The Emergence of the Effects of Language Training
Prof. Dong Yanping
Zhejiang University, China
Abstract

Language training may produce effects in cognitive control (e.g., bilingual advantage, interpreter advantage) and language competence (e.g., lexical diversity, interpreting competence). We are interested in the question of how these effects may emerge or in what ways. We take interpreting training as an example. A series of studies (e.g. Mellinger & Hanson, 2019; Wen & Dong, 2019; Dong, Liu & Cai, 2018) show that interpreting training may help enhance working memory (WM), but taking all relevant literature into account, it seems that the emergence of this WM advantage is not straightforward, with updating first enhanced and WM spans enhanced later.

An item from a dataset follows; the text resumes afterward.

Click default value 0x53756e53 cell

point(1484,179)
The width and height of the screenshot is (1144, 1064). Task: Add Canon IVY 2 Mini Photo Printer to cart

A more tricking case is the effect of interpreting training on cognitive flexibility (e.g., Zhao & Dong 2020). It seems that interpreting training first enhances local control in cognitive flexibility (indexed by switch cost), which is then replaced by global monitoring (indexed by mixing cost). These studies show the nature of interpreting training in terms of cognitive control. But, interpreting training aims to improve interpreting competence, not cognitive control. With correlational analysis and structural equation modeling, Yu and Dong (accepted) shows interpreting training is a process of mobilizing and then integrating component competences (e.g, language proficiency, WM). Implications are discussed about general language training.

Bio

Dr. Dong Yanping is Dean and Professor of Psycholinguistics and Doctoral Supervisor at the School of International Studies, Zhejiang University, China. Prof. Dong is laureate of "Leading Scholar in Liberal Arts" awarded by Zhejiang University, Vice President of the Chinese Association for Comparative Studies of English and Chinese (2014-), founding President of the Chinese Association of Psycholinguistics (2011-). She serves on the editorial board of "Bilingualism: Language and Cognition" (2010-), the advisory board of John Benjamin's' book series "Bilingual Processing and Acquisition" (2010-), and the consultant for The Routledge Handbook of Translation, Interpreting, and Bilingualism, etc. Professor Dong's broad research interests span across psycholinguistics, neurolinguistics, second language acquisition, translatology, gerontolinguistics, having conducted and published numerous researches in the psycholinguistics of bilingualism.